The first devices used a NOR structure with random-access capability. NAND flash, although slower, offered lower cost per bit and has replaced NOR technology in almost all applications. In 2019, a broad range of products uses high-density NAND flash storage—Figure 1 shows a sampling—and the technology shows no signs of slowing down.  

1. From individual devices to end applications, NAND flash memory is ubiquitous. (Source:  Seoul National University/Google)

Smartphones and SSDs Dominate Current NAND Market

Today, although almost every embedded application contains a microcontroller with integrated flash memory for program storage, four types of applications drive the standalone NAND flash memory market (Fig. 2). The top four have a combined market share of over 90%, with the top two applications being responsible for 63% of sales.

Smartphones currently consume 35% of all NAND flash production.
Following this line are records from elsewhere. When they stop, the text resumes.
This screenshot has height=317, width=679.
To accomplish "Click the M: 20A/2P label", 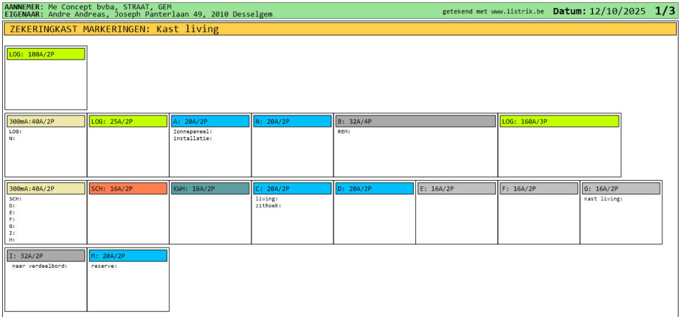I will (x=128, y=256).
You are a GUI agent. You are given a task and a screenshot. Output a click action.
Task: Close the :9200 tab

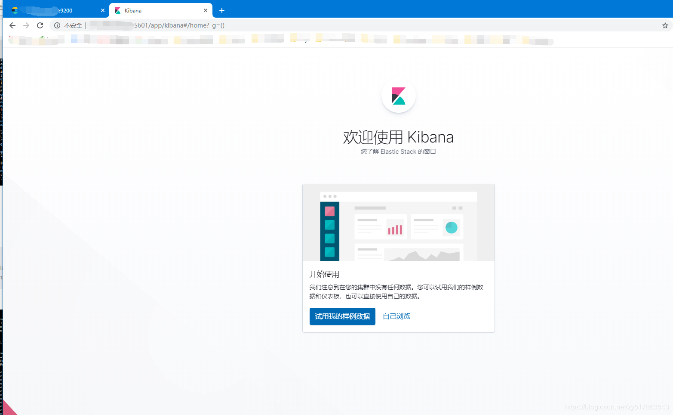tap(102, 10)
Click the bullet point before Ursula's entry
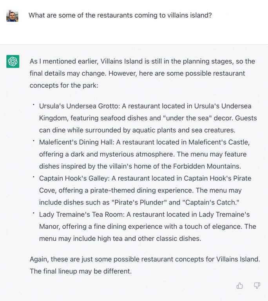Screen dimensions: 268x301 [x=34, y=105]
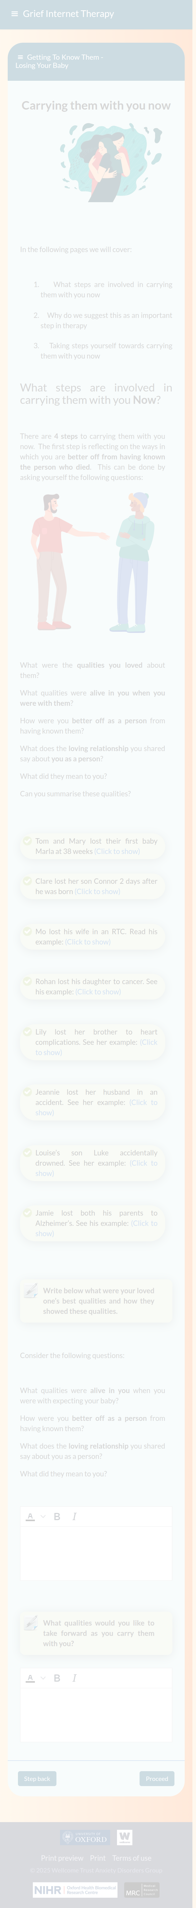Go back with the Step back button
Viewport: 196px width, 1908px height.
(x=37, y=1778)
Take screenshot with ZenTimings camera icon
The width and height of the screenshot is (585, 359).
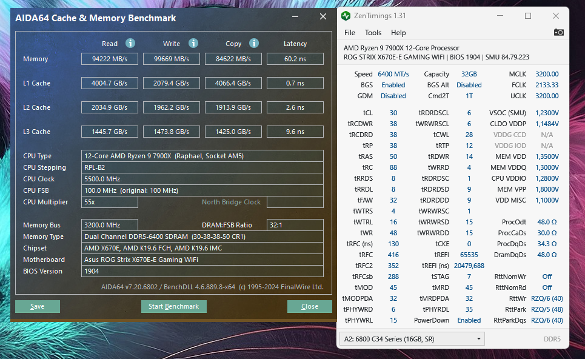coord(558,33)
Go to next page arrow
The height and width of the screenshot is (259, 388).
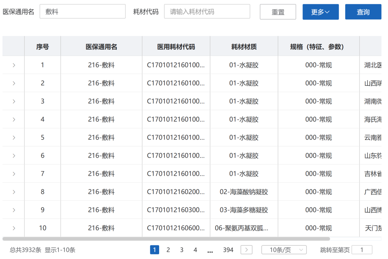pos(246,250)
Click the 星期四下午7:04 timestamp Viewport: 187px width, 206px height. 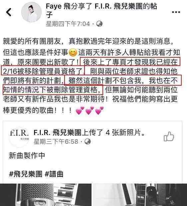(68, 24)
Although sales of smartphones are currently in a slump, with four consecutive quarters of year-over-year declines, that isn’t necessarily bad news for NAND flash sales: Newer products are more feature-rich and contain more memory than their predecessors.

2. Smartphones are responsible for 35% of NAND flash sales. (Source: Statista)

Storage has been steadily rising over several generations of smartphones. In 2019, it’s becoming hard to find a phone with less than 64 GB, and the latest models raise the bar considerably. The recently announced Samsung S10, for example, contains from 128 to 512 GB flash depending on model. Even entry-level feature phones feature 16-GB internal storage, typically with the option to add more memory with a microSD card.

Solid-state drives (SSDs) for client and enterprise applications are in second place with a 28% share. Client SSDs include netbooks, notebooks, and desktop computers, plus embedded applications such as gaming kiosks, digital signage, and industrial storage. Among the enterprise SSD applications are high-performance computing and data-center servers.

In the cloud, NAND flash storage does face a few challenges. As a semiconductor technology, NAND’s read and write speed is far faster than an electromechanical hard-disk drive (HDD). On the other hand, flash NAND’s cost per gigabyte is still considerably higher than that of HDD storage. As a result, the initial uses in the cloud for all-flash storage are low-latency applications such as real-time analytics, transactional databases, and machine learning. Although prices are declining, industry analysts expect that HDDs will continue to be the most economical near-term choice.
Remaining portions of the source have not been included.